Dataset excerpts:
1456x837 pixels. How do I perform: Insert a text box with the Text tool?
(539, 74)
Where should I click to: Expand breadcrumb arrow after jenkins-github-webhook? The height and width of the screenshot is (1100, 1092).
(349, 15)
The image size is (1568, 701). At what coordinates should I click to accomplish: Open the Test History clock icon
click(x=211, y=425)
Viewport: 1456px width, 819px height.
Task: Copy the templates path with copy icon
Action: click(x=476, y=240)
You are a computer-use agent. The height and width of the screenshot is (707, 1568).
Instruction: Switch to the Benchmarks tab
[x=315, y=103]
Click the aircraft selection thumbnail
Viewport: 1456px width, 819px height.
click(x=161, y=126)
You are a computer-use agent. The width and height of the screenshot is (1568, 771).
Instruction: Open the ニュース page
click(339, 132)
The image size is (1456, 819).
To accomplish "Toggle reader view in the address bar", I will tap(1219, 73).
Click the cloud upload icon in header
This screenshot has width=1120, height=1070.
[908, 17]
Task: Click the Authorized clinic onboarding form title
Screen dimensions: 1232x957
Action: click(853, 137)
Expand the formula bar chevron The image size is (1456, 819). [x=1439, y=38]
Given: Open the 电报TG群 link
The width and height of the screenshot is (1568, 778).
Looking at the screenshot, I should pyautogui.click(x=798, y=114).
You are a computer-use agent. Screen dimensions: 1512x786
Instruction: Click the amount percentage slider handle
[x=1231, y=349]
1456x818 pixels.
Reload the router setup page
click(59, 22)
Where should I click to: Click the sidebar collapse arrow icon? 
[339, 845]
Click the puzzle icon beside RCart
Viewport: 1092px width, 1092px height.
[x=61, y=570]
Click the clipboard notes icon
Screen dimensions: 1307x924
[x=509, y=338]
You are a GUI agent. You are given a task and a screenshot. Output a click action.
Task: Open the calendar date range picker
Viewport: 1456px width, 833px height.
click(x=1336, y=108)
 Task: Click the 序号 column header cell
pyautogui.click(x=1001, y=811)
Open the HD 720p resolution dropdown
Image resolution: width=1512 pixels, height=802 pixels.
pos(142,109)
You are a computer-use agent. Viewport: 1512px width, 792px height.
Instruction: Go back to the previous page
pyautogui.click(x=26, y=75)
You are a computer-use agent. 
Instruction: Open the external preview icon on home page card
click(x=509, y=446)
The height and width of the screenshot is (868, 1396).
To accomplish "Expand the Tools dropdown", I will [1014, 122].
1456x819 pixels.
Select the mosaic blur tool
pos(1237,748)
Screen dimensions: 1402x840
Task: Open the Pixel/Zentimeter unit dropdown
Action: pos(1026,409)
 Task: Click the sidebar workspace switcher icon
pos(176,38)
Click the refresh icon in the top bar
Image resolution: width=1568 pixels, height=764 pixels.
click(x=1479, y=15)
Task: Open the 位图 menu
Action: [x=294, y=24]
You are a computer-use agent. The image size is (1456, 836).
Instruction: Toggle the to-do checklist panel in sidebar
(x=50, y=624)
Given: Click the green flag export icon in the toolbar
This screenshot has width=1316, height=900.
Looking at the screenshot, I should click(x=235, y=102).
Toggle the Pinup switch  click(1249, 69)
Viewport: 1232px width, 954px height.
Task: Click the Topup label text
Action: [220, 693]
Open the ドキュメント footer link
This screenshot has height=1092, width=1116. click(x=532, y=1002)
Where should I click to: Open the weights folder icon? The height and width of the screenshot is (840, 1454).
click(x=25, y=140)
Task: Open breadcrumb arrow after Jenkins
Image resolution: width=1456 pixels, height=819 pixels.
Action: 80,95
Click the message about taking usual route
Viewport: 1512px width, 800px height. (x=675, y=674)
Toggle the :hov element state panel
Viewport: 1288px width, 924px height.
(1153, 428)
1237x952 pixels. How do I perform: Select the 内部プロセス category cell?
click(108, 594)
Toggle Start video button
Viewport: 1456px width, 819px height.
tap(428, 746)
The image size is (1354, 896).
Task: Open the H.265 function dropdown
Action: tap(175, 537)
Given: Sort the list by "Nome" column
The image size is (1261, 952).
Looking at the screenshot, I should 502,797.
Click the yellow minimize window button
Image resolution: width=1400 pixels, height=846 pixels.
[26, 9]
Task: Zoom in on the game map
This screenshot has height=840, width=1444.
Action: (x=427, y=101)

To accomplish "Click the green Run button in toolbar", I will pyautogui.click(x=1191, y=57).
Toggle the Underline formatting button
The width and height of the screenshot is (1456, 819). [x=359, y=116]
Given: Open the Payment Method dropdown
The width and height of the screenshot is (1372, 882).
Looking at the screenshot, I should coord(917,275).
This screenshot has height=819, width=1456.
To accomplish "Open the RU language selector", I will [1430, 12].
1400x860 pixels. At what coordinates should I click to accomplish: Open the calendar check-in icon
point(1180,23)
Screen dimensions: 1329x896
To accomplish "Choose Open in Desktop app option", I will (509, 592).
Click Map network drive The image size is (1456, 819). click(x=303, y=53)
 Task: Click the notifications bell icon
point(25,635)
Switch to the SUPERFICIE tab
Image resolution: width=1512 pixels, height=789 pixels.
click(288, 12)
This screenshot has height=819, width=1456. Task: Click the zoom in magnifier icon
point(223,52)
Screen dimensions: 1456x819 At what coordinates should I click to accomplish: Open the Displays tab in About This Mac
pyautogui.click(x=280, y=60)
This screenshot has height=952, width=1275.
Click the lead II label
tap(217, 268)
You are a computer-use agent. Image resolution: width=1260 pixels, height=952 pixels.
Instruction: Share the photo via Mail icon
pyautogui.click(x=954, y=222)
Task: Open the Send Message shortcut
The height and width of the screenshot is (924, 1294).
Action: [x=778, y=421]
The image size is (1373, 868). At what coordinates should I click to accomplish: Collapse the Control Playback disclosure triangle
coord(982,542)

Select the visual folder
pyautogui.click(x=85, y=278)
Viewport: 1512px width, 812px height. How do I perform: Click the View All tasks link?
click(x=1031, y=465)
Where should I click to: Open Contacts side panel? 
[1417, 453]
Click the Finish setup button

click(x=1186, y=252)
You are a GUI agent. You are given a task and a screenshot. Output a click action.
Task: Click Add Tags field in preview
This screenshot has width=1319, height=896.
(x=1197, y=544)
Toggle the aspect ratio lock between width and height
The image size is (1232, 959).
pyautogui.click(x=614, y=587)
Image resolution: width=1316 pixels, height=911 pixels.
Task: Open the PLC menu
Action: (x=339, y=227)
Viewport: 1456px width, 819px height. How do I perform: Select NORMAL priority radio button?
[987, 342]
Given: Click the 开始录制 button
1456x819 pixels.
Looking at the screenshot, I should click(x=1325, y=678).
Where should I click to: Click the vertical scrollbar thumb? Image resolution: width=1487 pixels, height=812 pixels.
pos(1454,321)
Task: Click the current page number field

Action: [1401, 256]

Problem details:
Copy the entries above exactly, leaving none out.

Answer section:
1456x837 pixels. How do I perform: Insert a text box with the Text tool?
(539, 74)
Where should I click to: Expand breadcrumb arrow after jenkins-github-webhook? The height and width of the screenshot is (1100, 1092).
(349, 15)
The image size is (1568, 701). At what coordinates should I click to accomplish: Open the Test History clock icon
click(x=211, y=425)
Viewport: 1456px width, 819px height.
Task: Copy the templates path with copy icon
Action: click(x=476, y=240)
You are a computer-use agent. The height and width of the screenshot is (707, 1568).
Instruction: Switch to the Benchmarks tab
[x=315, y=103]
Click the aircraft selection thumbnail
Viewport: 1456px width, 819px height.
click(x=161, y=126)
You are a computer-use agent. The width and height of the screenshot is (1568, 771).
Instruction: Open the ニュース page
click(339, 132)
The image size is (1456, 819).
To accomplish "Toggle reader view in the address bar", I will tap(1219, 73).
Click the cloud upload icon in header
This screenshot has width=1120, height=1070.
[908, 17]
Task: Click the Authorized clinic onboarding form title
Screen dimensions: 1232x957
Action: click(853, 137)
Expand the formula bar chevron The image size is (1456, 819). [x=1439, y=38]
Given: Open the 电报TG群 link
The width and height of the screenshot is (1568, 778).
Looking at the screenshot, I should pyautogui.click(x=798, y=114).
You are a computer-use agent. Screen dimensions: 1512x786
Instruction: Click the amount percentage slider handle
[x=1231, y=349]
1456x818 pixels.
Reload the router setup page
click(59, 22)
Where should I click to: Click the sidebar collapse arrow icon? 
[339, 845]
Click the puzzle icon beside RCart
Viewport: 1092px width, 1092px height.
[x=61, y=570]
Click the clipboard notes icon
Screen dimensions: 1307x924
[x=509, y=338]
You are a GUI agent. You are given a task and a screenshot. Output a click action.
Task: Open the calendar date range picker
Viewport: 1456px width, 833px height.
click(x=1336, y=108)
 Task: Click the 序号 column header cell
pyautogui.click(x=1001, y=811)
Open the HD 720p resolution dropdown
Image resolution: width=1512 pixels, height=802 pixels.
pos(142,109)
You are a computer-use agent. Viewport: 1512px width, 792px height.
Instruction: Go back to the previous page
pyautogui.click(x=26, y=75)
You are a computer-use agent. 
Instruction: Open the external preview icon on home page card
click(x=509, y=446)
The height and width of the screenshot is (868, 1396).
To accomplish "Expand the Tools dropdown", I will [1014, 122].
1456x819 pixels.
Select the mosaic blur tool
pos(1237,748)
Screen dimensions: 1402x840
Task: Open the Pixel/Zentimeter unit dropdown
Action: pos(1026,409)
 Task: Click the sidebar workspace switcher icon
pos(176,38)
Click the refresh icon in the top bar
Image resolution: width=1568 pixels, height=764 pixels.
click(x=1479, y=15)
Task: Open the 位图 menu
Action: [x=294, y=24]
You are a computer-use agent. The image size is (1456, 836).
Instruction: Toggle the to-do checklist panel in sidebar
(x=50, y=624)
Given: Click the green flag export icon in the toolbar
This screenshot has width=1316, height=900.
Looking at the screenshot, I should click(x=235, y=102).
Toggle the Pinup switch  click(1249, 69)
Viewport: 1232px width, 954px height.
Task: Click the Topup label text
Action: [220, 693]
Open the ドキュメント footer link
This screenshot has height=1092, width=1116. click(x=532, y=1002)
Where should I click to: Open the weights folder icon? The height and width of the screenshot is (840, 1454).
click(x=25, y=140)
Task: Open breadcrumb arrow after Jenkins
Image resolution: width=1456 pixels, height=819 pixels.
Action: 80,95
Click the message about taking usual route
Viewport: 1512px width, 800px height. (x=675, y=674)
Toggle the :hov element state panel
Viewport: 1288px width, 924px height.
(1153, 428)
1237x952 pixels. How do I perform: Select the 内部プロセス category cell?
click(108, 594)
Toggle Start video button
Viewport: 1456px width, 819px height.
tap(428, 746)
The image size is (1354, 896).
Task: Open the H.265 function dropdown
Action: tap(175, 537)
Given: Sort the list by "Nome" column
The image size is (1261, 952).
Looking at the screenshot, I should 502,797.
Click the yellow minimize window button
Image resolution: width=1400 pixels, height=846 pixels.
[26, 9]
Task: Zoom in on the game map
This screenshot has height=840, width=1444.
Action: (x=427, y=101)

To accomplish "Click the green Run button in toolbar", I will pyautogui.click(x=1191, y=57).
Toggle the Underline formatting button
The width and height of the screenshot is (1456, 819). [x=359, y=116]
Given: Open the Payment Method dropdown
The width and height of the screenshot is (1372, 882).
Looking at the screenshot, I should coord(917,275).
This screenshot has height=819, width=1456.
To accomplish "Open the RU language selector", I will [1430, 12].
1400x860 pixels. At what coordinates should I click to accomplish: Open the calendar check-in icon
point(1180,23)
Screen dimensions: 1329x896
To accomplish "Choose Open in Desktop app option", I will (509, 592).
Click Map network drive The image size is (1456, 819). click(x=303, y=53)
 Task: Click the notifications bell icon
point(25,635)
Switch to the SUPERFICIE tab
Image resolution: width=1512 pixels, height=789 pixels.
click(288, 12)
This screenshot has height=819, width=1456. Task: Click the zoom in magnifier icon
point(223,52)
Screen dimensions: 1456x819 At what coordinates should I click to accomplish: Open the Displays tab in About This Mac
pyautogui.click(x=280, y=60)
This screenshot has height=952, width=1275.
Click the lead II label
tap(217, 268)
You are a computer-use agent. Image resolution: width=1260 pixels, height=952 pixels.
Instruction: Share the photo via Mail icon
pyautogui.click(x=954, y=222)
Task: Open the Send Message shortcut
The height and width of the screenshot is (924, 1294).
Action: [x=778, y=421]
The image size is (1373, 868). At what coordinates should I click to accomplish: Collapse the Control Playback disclosure triangle
coord(982,542)

Select the visual folder
pyautogui.click(x=85, y=278)
Viewport: 1512px width, 812px height. How do I perform: Click the View All tasks link?
click(x=1031, y=465)
Where should I click to: Open Contacts side panel? 
[1417, 453]
Click the Finish setup button

click(x=1186, y=252)
You are a GUI agent. You are given a task and a screenshot. Output a click action.
Task: Click Add Tags field in preview
This screenshot has width=1319, height=896.
(x=1197, y=544)
Toggle the aspect ratio lock between width and height
The image size is (1232, 959).
pyautogui.click(x=614, y=587)
Image resolution: width=1316 pixels, height=911 pixels.
Task: Open the PLC menu
Action: (x=339, y=227)
Viewport: 1456px width, 819px height. How do I perform: Select NORMAL priority radio button?
[987, 342]
Given: Click the 开始录制 button
1456x819 pixels.
Looking at the screenshot, I should click(x=1325, y=678).
Where should I click to: Click the vertical scrollbar thumb? Image resolution: width=1487 pixels, height=812 pixels.
pos(1454,321)
Task: Click the current page number field

Action: [1401, 256]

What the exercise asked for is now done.